My experience working on the Amnesty International challenge at Do It Day

By Sam Inshassi, Copywriter

November 15, 2016 | 4 min read

When I was asked to participate in The Drum’s Do It Day, I was beyond thrilled. Aside from the day-off-from-work perk, the opportunity to do social activism is a huge win. And when I was assigned to work on Amnesty International, it almost felt like kismet.

Ad in Times Square

Ad in Times Square

The challenge Amnesty posed on Plan It Day was to change the perception of refugees in the US. Both the UK and US received this challenge, but with an interesting difference. In the UK, refugees are perceived as an economic burden, a perception that is relatively easy to combat, since it is a rational argument—as opposed to an emotional one—and there are concrete facts available to rebut this misconception. In the US, however, the general perception is fear, grounded in ignorance and lack of exposure to anything more than mass-media consumption.

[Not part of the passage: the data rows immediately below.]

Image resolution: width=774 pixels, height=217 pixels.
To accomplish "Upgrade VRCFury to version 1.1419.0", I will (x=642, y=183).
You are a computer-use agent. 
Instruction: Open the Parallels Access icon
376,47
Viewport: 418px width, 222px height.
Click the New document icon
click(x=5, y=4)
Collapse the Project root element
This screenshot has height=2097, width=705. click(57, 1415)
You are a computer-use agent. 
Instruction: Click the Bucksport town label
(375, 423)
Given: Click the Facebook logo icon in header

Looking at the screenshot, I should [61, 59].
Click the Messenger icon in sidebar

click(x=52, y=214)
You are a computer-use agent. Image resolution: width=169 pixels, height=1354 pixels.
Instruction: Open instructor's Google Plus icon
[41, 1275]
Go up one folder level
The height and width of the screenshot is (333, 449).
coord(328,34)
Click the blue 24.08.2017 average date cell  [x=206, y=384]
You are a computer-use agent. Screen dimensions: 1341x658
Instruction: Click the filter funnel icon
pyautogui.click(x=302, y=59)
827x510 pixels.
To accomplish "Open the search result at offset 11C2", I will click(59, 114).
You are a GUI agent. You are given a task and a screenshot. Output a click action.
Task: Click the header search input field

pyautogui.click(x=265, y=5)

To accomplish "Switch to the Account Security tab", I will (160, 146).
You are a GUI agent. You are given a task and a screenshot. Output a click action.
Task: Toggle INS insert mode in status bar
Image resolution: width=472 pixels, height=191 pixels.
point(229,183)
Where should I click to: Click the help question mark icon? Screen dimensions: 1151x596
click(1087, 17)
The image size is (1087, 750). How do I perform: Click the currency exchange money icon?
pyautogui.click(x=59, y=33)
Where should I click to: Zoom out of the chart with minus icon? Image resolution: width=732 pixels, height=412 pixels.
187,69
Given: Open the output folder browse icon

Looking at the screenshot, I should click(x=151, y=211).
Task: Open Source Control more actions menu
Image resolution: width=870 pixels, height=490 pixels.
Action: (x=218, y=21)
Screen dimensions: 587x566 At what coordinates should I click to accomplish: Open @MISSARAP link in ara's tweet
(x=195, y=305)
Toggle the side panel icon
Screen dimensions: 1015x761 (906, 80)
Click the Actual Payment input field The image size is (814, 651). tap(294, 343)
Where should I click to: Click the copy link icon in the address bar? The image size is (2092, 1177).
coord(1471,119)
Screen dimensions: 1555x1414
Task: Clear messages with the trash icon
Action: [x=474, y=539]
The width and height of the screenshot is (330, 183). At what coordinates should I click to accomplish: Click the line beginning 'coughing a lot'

As a first generation Arab-American who’s had first-hand exposure to the struggles of refugees and immigrants, this cause was close to my heart and, as such, I brought a lot of experience and insight to the table when brainstorming. But I wasn’t alone. One of my team members was a Turkish immigrant, and another was an American military brat who spent most of his childhood in Saudi Arabia. I was scratching my head, thinking, “They did this on purpose.”

So, with a dream team like that, you would think we’d be bleeding with ideas. Nay! We found ourselves stalled in political fermentation, talking in circles for hours. We knew too much. We knew what wasn’t working, and our own frustrations, seeing “empathy porn” on our social media feeds that amount to nothing, knowing all the facts and figures that fall on deaf ears, and feeling that there is just no way to really connect. We talked about how we, ourselves, have difficulty empathizing with our target audience, not understanding how certain people can support certain things, and what they see. And as we brainstormed, we thought a lot about Big Data. We thought about how little cookies dropping crumbs all over the Internet make it impossible to ever have a truly objective worldview. Your social media feed tells you what you want to hear, because it is curated with people and posts that agree with your viewpoints. Even Google gives you search listings based on predictive technology, on what it thinks you want. We worried that anything we put out into the digital stratosphere would never reach the people we want it to reach. So all our thoughts involved going out into the streets, offline, and face to face with Middle America; ideas that we knew needed time and money, and were too big for Do It Day.

We hit an impasse, and were starting to panic. Time was almost up and we didn’t have a single idea to pitch. It was truly the hardest thing I’d ever done professionally—the irony of which was not lost on me. We ultimately focused everything we knew and put together an idea that was really exciting for both us and the client, but admittedly still far-fetched to execute. So we didn’t win.

Weeks later, as I thought about Do It Day coming up, when I would support the other team in executing their idea, it hit me. Data is not the enemy. Maybe I don’t know how to reach Middle America, but there are experts that do. The same stale cookies that frustrated us can be used to our advantage, and no matter what message we want to send, we can make sure that the people who need to hear it, will.